The handler for TARG_NOT_RESPONDING calls _scsih_device_remove_by_handle(),
which deletes the device in question from either ioc->sas_device_list or
ioc->sas_device_init_list. Since _scsih_probe_sas() uses no exclusion when
iterating over ioc->sas_device_init_list, this results in a use-after-free
in _scsih_probe_sas(), and also corrupts the list:

  mpt2sas1: removing handle(0x0020), sas_addr(0x5f80f418573360e0)
  mpt2sas1: log_info(0x31111000): originator(PL), code(0x11), sub_code(0x1000)
  ------------[ cut here ]------------
  WARNING: at lib/list_debug.c:56 __list_del_entry+0xc3/0xd0()
  list_del corruption, ffff88240012fa00->prev is LIST_POISON2 (dead000000200200)
  <snip>
  Workqueue: events work_for_cpu_fn
   ffffffff810c4f17 ffff881214825b38 0000000000000009 ffff881214825ae8
   ffffffff8169b61e ffff881214825b28 ffffffff8104a990 0000000000000002
   ffff88240012f900 ffff88240012fa00 ffff881217595af8 0000000000000282
  Call Trace:
   [<ffffffff810c4f17>] ? print_modules+0xd7/0x120
   [<ffffffff8169b61e>] dump_stack+0x19/0x1b
   [<ffffffff8104a990>] warn_slowpath_common+0x70/0xa0
   [<ffffffff8104aa76>] warn_slowpath_fmt+0x46/0x50
   [<ffffffff816a2234>] ? _raw_spin_lock_irqsave+0x84/0xa0
   [<ffffffffa0010e8e>] ? _scsih_probe_sas+0x8e/0x110 [mpt2sas]
   [<ffffffff8132a5a3>] __list_del_entry+0xc3/0xd0
   [<ffffffffa0010e99>] _scsih_probe_sas+0x99/0x110 [mpt2sas]
   [<ffffffffa0011d5f>] _scsih_scan_finished+0x19f/0x2c0 [mpt2sas]
   [<ffffffff81429d67>] do_scsi_scan_host+0x77/0xa0
   [<ffffffff81429f20>] scsi_scan_host+0x190/0x1c0
   [<ffffffffa0011402>] _scsih_probe+0x452/0x640 [mpt2sas]
   [<ffffffff813444eb>] local_pci_probe+0x4b/0x80
   [<ffffffff8106b848>] work_for_cpu_fn+0x18/0x30
   [<ffffffff81070012>] process_one_work+0x212/0x6e0
   [<ffffffff8106ffa6>] ? process_one_work+0x1a6/0x6e0
   [<ffffffff8108ed1f>] ? local_clock+0x4f/0x60
   [<ffffffff8107050c>] process_scheduled_works+0x2c/0x40
   [<ffffffff81070ae2>] worker_thread+0x262/0x370
   [<ffffffff81070880>] ? rescuer_thread+0x360/0x360
   [<ffffffff81078f3b>] kthread+0xdb/0xe0
   [<ffffffff810b5e8d>] ? trace_hardirqs_on+0xd/0x10
   [<ffffffff81078e60>] ? kthread_create_on_node+0x140/0x140
   [<ffffffff816ac01c>] ret_from_fork+0x7c/0xb0
   [<ffffffff81078e60>] ? kthread_create_on_node+0x140/0x140
  ---[ end trace 41352a0bd2d0d61b ]---

This either results in an immediate panic, or corrupts random memory and
causes nasty problems later in the box's uptime.

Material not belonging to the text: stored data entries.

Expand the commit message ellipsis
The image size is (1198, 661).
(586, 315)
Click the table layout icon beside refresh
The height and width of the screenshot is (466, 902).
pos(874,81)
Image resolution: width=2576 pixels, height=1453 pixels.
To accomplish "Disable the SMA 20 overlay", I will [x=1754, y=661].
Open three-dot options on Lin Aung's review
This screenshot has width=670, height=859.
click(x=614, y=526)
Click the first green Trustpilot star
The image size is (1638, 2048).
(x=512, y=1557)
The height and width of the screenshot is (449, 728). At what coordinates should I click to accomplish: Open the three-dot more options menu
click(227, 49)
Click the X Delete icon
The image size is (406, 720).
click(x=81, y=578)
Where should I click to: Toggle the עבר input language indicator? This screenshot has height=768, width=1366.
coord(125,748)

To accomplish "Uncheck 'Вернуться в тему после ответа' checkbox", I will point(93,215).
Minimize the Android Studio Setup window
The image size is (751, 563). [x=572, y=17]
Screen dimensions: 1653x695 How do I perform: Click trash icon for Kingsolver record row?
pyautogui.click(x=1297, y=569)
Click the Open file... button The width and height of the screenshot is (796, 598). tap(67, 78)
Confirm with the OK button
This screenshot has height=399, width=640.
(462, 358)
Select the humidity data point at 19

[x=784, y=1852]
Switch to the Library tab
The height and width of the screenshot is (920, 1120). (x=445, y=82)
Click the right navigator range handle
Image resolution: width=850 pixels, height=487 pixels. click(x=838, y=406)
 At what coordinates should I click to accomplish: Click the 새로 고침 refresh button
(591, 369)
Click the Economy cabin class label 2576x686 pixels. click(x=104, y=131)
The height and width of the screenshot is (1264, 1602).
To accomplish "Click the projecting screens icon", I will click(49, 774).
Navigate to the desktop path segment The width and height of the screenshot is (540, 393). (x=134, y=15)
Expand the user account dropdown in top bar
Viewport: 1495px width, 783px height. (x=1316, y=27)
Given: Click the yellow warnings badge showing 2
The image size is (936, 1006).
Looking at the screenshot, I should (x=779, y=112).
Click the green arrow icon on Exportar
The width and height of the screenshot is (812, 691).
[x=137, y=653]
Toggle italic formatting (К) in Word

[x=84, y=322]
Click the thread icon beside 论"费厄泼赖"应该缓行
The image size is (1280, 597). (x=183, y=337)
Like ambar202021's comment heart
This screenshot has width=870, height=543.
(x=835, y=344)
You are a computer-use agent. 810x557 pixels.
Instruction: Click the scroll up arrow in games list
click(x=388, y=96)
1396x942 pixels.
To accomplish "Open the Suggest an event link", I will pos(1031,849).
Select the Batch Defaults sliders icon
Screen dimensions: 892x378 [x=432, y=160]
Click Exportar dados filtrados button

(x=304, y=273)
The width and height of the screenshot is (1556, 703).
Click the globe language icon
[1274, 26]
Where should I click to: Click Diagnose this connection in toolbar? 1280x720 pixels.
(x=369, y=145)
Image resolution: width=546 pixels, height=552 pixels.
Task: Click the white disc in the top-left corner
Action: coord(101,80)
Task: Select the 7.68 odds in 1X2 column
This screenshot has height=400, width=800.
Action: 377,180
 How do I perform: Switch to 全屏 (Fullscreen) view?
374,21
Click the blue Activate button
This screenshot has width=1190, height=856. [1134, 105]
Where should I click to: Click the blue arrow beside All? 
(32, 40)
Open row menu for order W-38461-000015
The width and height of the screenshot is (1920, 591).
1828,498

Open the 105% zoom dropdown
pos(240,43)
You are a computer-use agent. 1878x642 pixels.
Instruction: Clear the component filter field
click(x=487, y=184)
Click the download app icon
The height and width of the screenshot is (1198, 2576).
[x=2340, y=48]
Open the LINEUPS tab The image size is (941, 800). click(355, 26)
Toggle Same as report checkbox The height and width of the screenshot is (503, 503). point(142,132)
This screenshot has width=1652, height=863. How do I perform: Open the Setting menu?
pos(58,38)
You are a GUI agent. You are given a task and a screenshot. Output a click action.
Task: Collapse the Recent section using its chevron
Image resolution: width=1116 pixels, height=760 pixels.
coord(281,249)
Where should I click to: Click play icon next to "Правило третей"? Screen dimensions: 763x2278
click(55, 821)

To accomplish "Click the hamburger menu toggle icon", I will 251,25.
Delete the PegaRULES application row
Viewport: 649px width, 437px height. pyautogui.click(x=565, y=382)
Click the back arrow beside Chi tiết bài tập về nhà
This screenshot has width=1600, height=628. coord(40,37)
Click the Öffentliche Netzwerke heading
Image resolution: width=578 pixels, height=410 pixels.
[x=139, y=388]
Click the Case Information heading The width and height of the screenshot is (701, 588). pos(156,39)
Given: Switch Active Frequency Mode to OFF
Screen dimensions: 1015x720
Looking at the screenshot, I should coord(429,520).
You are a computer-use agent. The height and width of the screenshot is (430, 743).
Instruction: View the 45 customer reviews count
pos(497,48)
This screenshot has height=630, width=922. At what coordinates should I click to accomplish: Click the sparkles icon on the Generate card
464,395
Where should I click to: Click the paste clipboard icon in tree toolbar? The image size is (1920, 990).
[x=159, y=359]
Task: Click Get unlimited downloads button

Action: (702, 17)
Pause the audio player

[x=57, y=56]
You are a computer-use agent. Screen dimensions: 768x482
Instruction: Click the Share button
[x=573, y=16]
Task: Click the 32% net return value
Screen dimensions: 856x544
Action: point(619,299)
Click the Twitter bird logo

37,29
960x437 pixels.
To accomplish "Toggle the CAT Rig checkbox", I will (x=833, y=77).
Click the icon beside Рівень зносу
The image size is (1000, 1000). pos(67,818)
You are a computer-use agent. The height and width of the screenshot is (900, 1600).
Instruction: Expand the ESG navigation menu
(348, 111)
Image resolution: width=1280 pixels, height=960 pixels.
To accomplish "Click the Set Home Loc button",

This patch splices the discovered devices out of the global list while
holding the lock, since _scsih_probe_sas() always removes them from that
global list anyway (either deleting them if initialization fails, or
moving them onto ioc->sas_device_list if it succeeds). The interrupt that
caused this bug will no longer cause the device to be removed during
initialization, since it won't exist on the global lists, but
_scsih_probe_sas() will remove it anyway when it fails to initialize.

Cc: stable@vger.kernel.org
Signed-off-by: Calvin Owens <calvinowens@fb.com>
---
 drivers/scsi/mpt2sas/mpt2sas_scsih.c | 14 +++++++++++---
 drivers/scsi/mpt3sas/mpt3sas_scsih.c | 14 +++++++++++---
 2 files changed, 22 insertions(+), 6 deletions(-)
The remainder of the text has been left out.